Dimanche, après une messe animée par quatre chorales africaines, tout le monde espérait la disparition des nuages pour l'après-midi. Espoir déçu. Pourtant, la fête a bien eu lieu. Si les bottes, les écharpes et les bonnets avaient remplacé les chemises en fleurs, l'ambiance était néammoins de la partie grâce au punch, aux accras et aux multiples spécialités exotiques servies durant toute une journée, dans de multiples restaurants dérogeant aux traditions du terroir. Un peu partout, des podiums accueillaient des groupes musicaux enflammant le public au rythme du zouk, de la rumba zaïroise, du soukous, de la salsa, du reggae ou des danses brésiliennes. Une vraie fête qui avait débuté dès le samedi soir avec un bal en plein air dans le théâtre romain sur les hauteurs de Fourvière. Spectacle surréaliste que ce théâtre antique accueillant des centaines de danseurs emmitouflés comme en plein hiver mais dansant de bon coeur pour mieux se réchauffer.

BREAK DANCE ET CLAQUETTES

Si les danseurs amateurs ont pu se déchaîner tout le week-end, les professionels étaient aussi à l'ouvrage avec un bouquet de spectacles tournés vers l'Afrique. Fred Bendongué est probablement le chorégraphe le plus intéressant du lot. Venu de la région lyonnaise, Bendongué mêle un brin de théâtre à une danse très narrative mais qui ne manque pas d'originalité. Tout est loin d'être parfait dans sa création «À la vue d'un seul oeil», mais on y découvre des mouvements étonnants, un mariage réussi du break dance et des claquettes, des déplacements de côté rappelant les personnages dessinés de l'ancienne Égypte et des gestes inattendus surgissant de temps à autre. L'ensemble gagnerait néanmoins à être fortement resserré et à faire preuve de plus d'originalité du côté de la musique, semblant sortir tout droit de la bande son d'Exploration du monde.

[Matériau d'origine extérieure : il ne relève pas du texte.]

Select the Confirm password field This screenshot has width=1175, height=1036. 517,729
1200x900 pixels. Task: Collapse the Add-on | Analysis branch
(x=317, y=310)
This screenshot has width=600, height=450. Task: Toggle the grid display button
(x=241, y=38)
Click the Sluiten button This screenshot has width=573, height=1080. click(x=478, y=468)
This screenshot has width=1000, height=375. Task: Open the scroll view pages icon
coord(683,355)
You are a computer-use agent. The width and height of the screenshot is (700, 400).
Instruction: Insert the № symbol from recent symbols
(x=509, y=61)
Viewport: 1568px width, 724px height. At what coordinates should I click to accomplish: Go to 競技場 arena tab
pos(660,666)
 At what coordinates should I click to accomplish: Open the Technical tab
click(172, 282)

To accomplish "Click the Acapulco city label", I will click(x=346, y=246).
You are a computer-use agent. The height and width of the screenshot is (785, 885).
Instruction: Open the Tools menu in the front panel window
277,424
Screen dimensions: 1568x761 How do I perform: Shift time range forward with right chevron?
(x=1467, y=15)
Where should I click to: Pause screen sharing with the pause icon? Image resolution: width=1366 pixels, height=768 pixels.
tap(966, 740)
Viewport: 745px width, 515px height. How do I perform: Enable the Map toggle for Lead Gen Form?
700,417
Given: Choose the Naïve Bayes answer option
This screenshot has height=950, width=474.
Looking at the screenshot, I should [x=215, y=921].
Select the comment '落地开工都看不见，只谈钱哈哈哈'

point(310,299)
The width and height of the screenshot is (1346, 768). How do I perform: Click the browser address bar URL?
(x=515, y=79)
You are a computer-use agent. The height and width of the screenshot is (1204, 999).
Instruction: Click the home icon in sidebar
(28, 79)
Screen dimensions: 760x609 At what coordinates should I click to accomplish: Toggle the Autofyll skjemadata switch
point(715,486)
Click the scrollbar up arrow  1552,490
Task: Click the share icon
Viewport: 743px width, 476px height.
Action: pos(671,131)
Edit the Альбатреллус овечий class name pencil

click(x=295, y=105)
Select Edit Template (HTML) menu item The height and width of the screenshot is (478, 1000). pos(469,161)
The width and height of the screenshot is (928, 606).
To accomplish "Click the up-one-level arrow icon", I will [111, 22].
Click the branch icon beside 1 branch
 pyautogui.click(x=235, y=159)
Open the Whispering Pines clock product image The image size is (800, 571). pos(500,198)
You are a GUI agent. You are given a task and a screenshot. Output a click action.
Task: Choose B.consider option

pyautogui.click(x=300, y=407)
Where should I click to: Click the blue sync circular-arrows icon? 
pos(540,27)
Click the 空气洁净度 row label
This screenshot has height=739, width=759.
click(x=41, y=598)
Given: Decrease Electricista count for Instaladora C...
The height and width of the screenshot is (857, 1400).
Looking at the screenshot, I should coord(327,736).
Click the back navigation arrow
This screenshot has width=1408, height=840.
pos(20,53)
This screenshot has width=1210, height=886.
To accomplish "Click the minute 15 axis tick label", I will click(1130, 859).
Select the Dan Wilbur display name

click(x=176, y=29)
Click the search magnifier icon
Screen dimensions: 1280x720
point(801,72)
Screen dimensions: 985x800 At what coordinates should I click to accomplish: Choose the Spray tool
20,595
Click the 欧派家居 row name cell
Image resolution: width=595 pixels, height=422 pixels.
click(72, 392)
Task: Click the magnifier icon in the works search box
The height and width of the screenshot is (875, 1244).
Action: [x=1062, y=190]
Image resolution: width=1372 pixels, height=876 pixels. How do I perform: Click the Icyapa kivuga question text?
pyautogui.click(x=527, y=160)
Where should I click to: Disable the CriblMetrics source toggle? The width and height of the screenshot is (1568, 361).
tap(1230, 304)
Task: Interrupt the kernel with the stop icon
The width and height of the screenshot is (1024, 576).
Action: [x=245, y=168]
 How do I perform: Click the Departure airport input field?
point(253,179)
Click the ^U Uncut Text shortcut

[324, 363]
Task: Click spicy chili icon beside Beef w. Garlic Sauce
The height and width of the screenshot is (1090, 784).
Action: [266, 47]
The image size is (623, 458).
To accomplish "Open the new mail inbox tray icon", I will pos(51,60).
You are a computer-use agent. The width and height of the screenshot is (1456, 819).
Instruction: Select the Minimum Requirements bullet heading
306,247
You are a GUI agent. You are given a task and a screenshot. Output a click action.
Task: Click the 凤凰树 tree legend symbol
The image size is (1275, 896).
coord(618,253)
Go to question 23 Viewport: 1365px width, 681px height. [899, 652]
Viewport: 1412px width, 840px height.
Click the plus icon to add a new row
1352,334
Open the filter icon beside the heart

Germaine Acogny n'est plus une débutante. L'ancienne directrice de Mudra Afrique a su imposer depuis longtemps sa longue silhouette et ses ondulations fascinantes. Son travail chorégraphique est malheureusement moins convaincant que sa danse. Dans «Eau sublime», elle nous invite à voir un groupe de jeunes Africains perdus dans leur vie quotidienne de citadins, fascinés par l'Occident et redécouvrant soudain leurs racines. Hélas! on perd rapidement le fil de cette histoire qui ne nous épargne pas les effets grandiloquents de son et de lumière. Heureusement, il y a la musique d'Arona Ndiaye et de ses comparses qui parviennent à renouveler l'utilisation des percussions en relation directe avec la danse. Et puis il y a un groupe de très beaux danseurs capables de sublimer les petits gestes quotidiens, de fasciner par des mouvements lents et chaloupés puis d'exploser tout à coup. Merveilleusement gracieux et sensuels, ils sont particulièrement convaincants dans les moments les plus lents lorsque le mouvement devient épure et que tout semble fragile, suspendu à la volonté des dieux. On se dit alors que l'univers de Germaine Acogny gagnerait peut-être à explorer plus encore le mouvement pur et à oublier une trame narrative qui ne déborde guère d'originalité.

FOLKLORE ET TRADITION

Rien de tout cela malheureusment chez Koffi Koko, dont le solo paraît extrêmement vain et prétentieux. C'est d'autant plus dommage que quelques éclairs, comme ces poses de matador qu'il prend de temps à autre, laissaient entrevoir de belles possibilités. Mais, finalement, ce sont surtout les trois musiciens qui l'accompagnent qui attirent notre regard durant cette traversée «D'une rive à l'autre» qui nous a laissé à quai.

Avec les Ballets africains de Guinée enfin, c'est le folklore et la tradition qui reviennent au galop. Une légende avec petit village de pêcheurs, griot, veuve éplorée, fils indigne, géant protecteur de la population, animaux sauvages et rites initiatiques. Rien ne manque dans ce spectacle haut en couleur et réglé comme du papier à musique. La trentaine de danseurs-chanteurs et de musiciens ne fléchit pas une seconde et abreuve le public de couleurs, de percussions, de rythmes frénétiques et d'images d'Épinal dans un décor «typique» de toile peinte. Un spectacle parfaitement professionnel et délassant donnant une image de l'Afrique qui ravira les amateurs d'exotisme. Mais vraiment rien de neuf sous le soleil.